Travel the Same Path: A Novel TSP Solving Strategy

Introduction

I stepped upon an interesting paper: Exact Combinatorial Optimization with Graph Convolutional Neural Networks a while ago. In this work, the authors provided a novel methodology for solving mixed integer linear programming with the help of machine learning leveraging the insight of speeding up only a specific part of the exact algorithm might preserve exactness.¹

This idea is interesting enough, so I decided to implement it and turn it into a small project. I focused on a specific, well-known TCS problem: the traveling salesman problem, also known as TSP.

The report and the code for this project are available.

Preliminary

We will utilize GCNN (Graph Convolutional Neural Network), a particular kind of GNN, together with imitation learning to solve TSP. In particular, we focus on the generalization ability of models trained on small-sized problem instances.

Integer Linear Programming Formulation of TSP

We first formulate TSP in terms of integer linear programming.² Given an undirected weighted group $\mathcal{G} = (\mathcal{E}, \mathcal{V})$ , we label the nodes with numbers $1, \ldots, n$ and define

x_{ij}\coloneqq \begin{dcases} 1, & \text{if }(i, j)\in \mathcal{E}^\prime \\ 0, & \text{if } (i, j)\in \mathcal{E}\setminus\mathcal{E}^\prime, \end{dcases}

where $\mathcal{E}^\prime\subset \mathcal{E}$ is a variable which can be viewed as a compact representation of all variables $x_{ij}$ , $\forall i, j$ . Furthermore, we denote the weight on edge $(i, j)$ by $c_{ij}$ , then for a particular TSP problem instance, we can formulate the problem as

\begin{aligned} \min & \sum_{i=1}^{n}\sum *{j\neq i,j=1}^{n}c*{ij}x_{ij} & & \\ & \sum_{i=1,i\neq j}^{n}x_{ij}=1 & & j=1,\ldots ,n; \\ & \sum_{j=1,j\neq i}^{n}x_{ij}=1 & & i=1,\ldots ,n; \\ & u_{i}-u_{j}+nx_{ij}\leq n-1 & & 2\leq i\neq j\leq n; \\ & 1\leq u_{i}\leq n-1 & & 2\leq i\leq n; \\ & x_{ij}\in \{0,1\} & & i,j=1,\ldots ,n; \\ & u_{i}\in \mathbb{Z} & & i=2,\ldots ,n \end{aligned}

given by Miller-Tucker-Zemlin.

Branch and Bound

We then solve TSP as the above ILP formulation by branch and bound. It's possible to do branch and bound sufficiently by choosing a good branch strategy, and since branching and bound involves performing a series of branching strategies, we model this as Markov Decision Process (MDP) in its nature.
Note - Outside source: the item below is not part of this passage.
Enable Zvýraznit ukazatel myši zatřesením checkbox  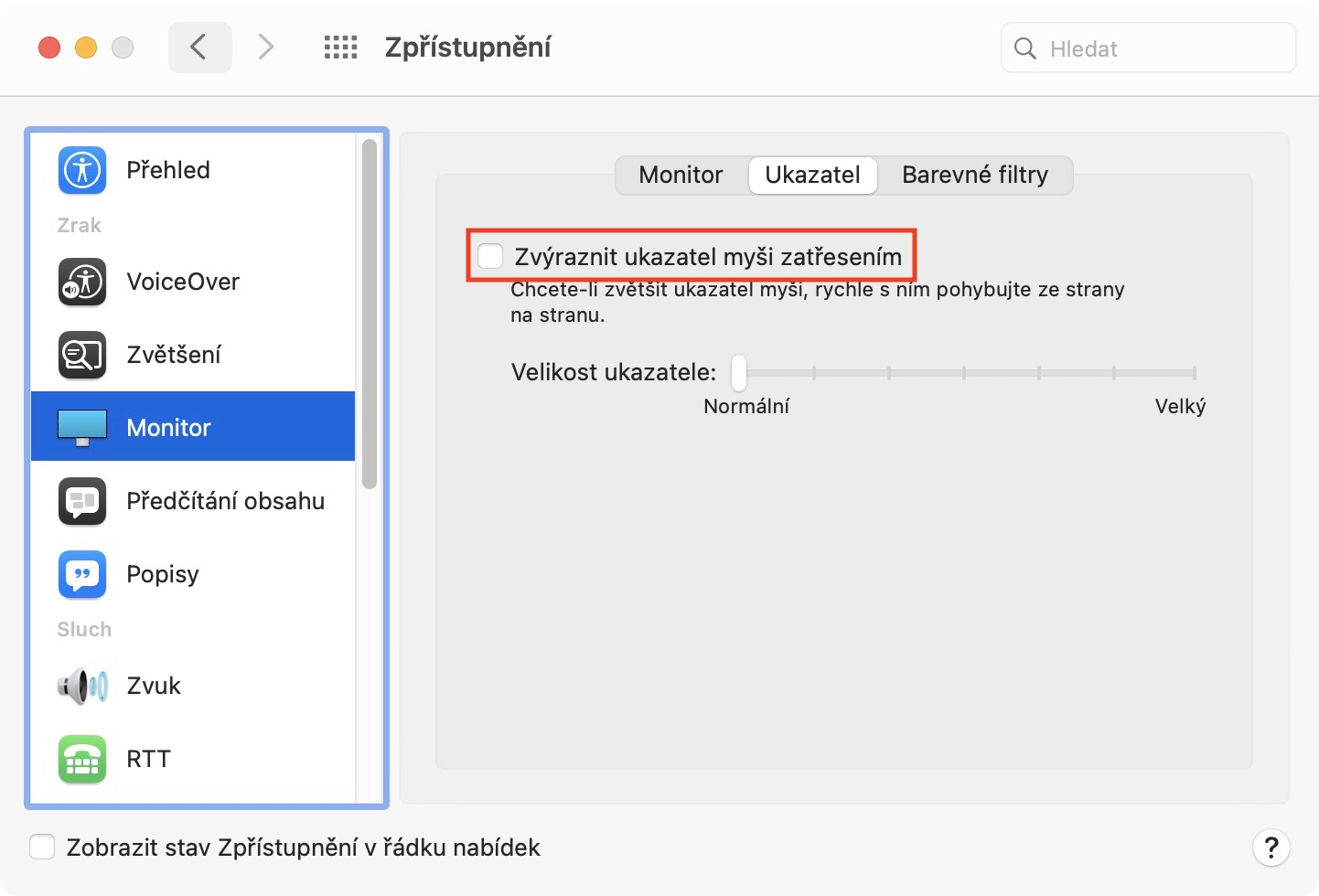point(491,256)
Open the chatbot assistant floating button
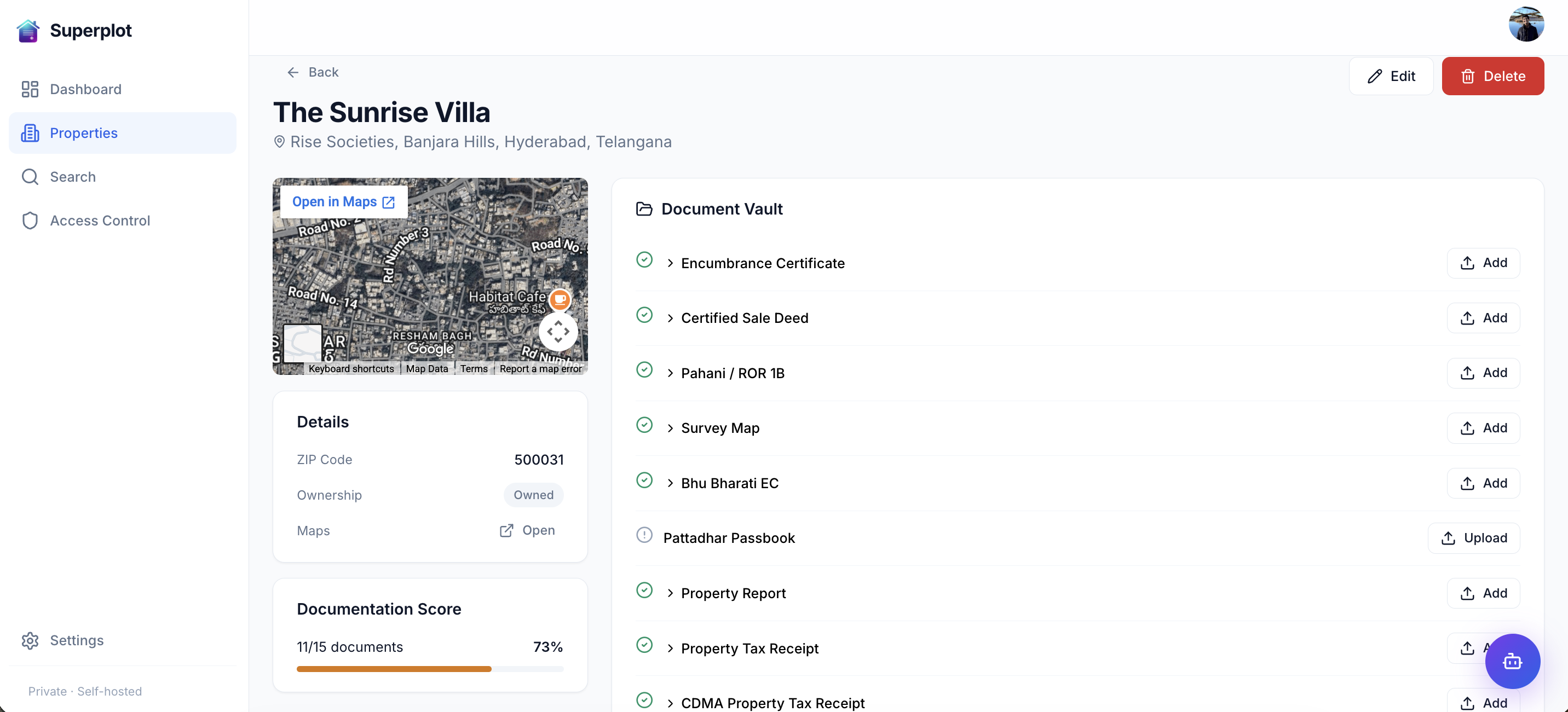 click(1512, 661)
Now, our goal is clear: We want to learn from an expert (in this case, a SOTA modern solver $\texttt{SCIP}$ ), which is typically called imitating learning.

Pipeline

Our learning pipeline is as follows. We first create some random TSP instances and turn them into ILP, then we use imitation learning to learn how to choose the branching target at each branching. Our GNN model produces a set of actions with the probability corresponding to each possible action (in our case, which variable to branch). We then use Cross-Entropy Loss to compare our prediction to the result produced by $\texttt{SCIP}$ and complete one iteration.

Graph Convolutional Neural Network (GCNN)

One may wonder where the GNN is involved in our methodology, is it used to model the topology of the nodes of a particular TSP instance?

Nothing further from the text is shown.